Vor 100 Jahren erschütterte ein großer Eisenbahnerstreik das Land. Damals erntete die Gewerkschaft Deutscher Lokomotivführer (GDL) massive Kritik – und das nicht nur von Arbeitgeberseite, Politik und Medien, sondern auch vonseiten des Deutschen Gewerkschaftsbunds. Von Florian Wilde
Florian Wilde ist Historiker und arbeitet als wissenschaftlicher Referent im Institut für Gesellschaftsanalyse der Rosa-Luxemburg-Stiftung zum Thema Gewerkschaftspolitik. Im Jahr 2018 erschien sein Buch »Revolution als Realpolitik. Ernst Meyer (1887-1930). Biographie eines KPD-Vorsitzenden«.
Im Februar 1922 erschütterte ein einwöchiger Eisenbahnerstreik die junge Weimarer Republik. In der Spitze beteiligten sich laut Streikleitung 800.000 Eisenbahnbeschäftigte. Das unter ihnen viele Beamte waren, machte ihn zugleich zum ersten großen Beamtenstreik in Deutschland überhaupt. Zum Streik aufgerufen hatte die »Reichsgewerkschaft deutscher Eisenbahnbeamter und -Anwärter« mit ihren 270.000 Mitgliedern, ein traditionell eher konservativer, nicht im sozialdemokratisch geführten ADGB vertretener Verband, dessen mächtigste Einzelorganisation die »Gewerkschaft Deutscher Lokomotivführer« (GDL) mit ihren damals etwa 55.000 Mitgliedern bildete – eben jene GDL, die heutzutage unter Führung von Claus Weselsky wieder mit ihren Streiks von sich reden macht.

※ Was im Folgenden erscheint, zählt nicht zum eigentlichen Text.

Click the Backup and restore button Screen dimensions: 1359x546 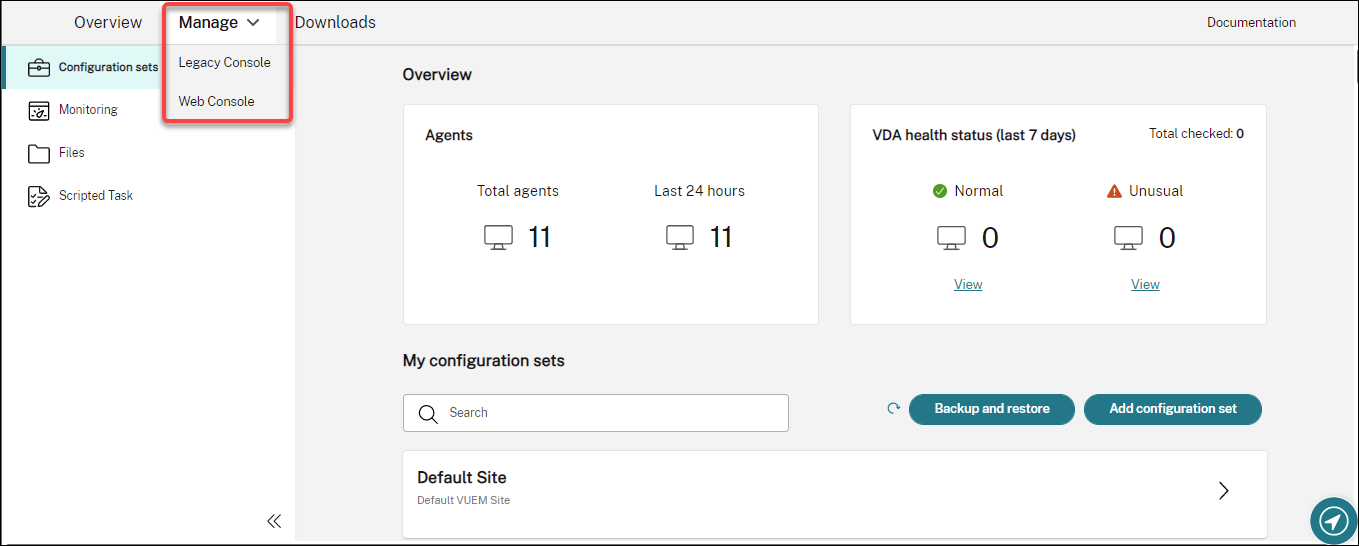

Konkurrenz der Eisenbahner-Gewerkschaften
Die Reichsgewerkschaft und mit ihr die GDL standen damals in scharfer Konkurrenz zum sozialdemokratisch geführten DEV (Deutsche Eisenbahner-Verband, Vorläufer der heutigen EVG), einer Mitgliedsgewerkschaft des ADGB (Vorläufer des DGB). Der Streik richtete sich unmittelbar gegen die Reichsregierung des Kanzlers Joseph Wirth (Zentrums-Partei) als Bahneigentümerin, einer Regierung, an der die SPD beteiligt war und die den Beschäftigten keine der Inflation entsprechenden Lohn- und Gehaltserhöhungen zugestehen und stattdessen sogar 20.000 von ihnen entlassen wollte. Der Streik war so heftig, dass die Regierung entsetzt von einer »Revolte in der Beamtenschaft« sprach.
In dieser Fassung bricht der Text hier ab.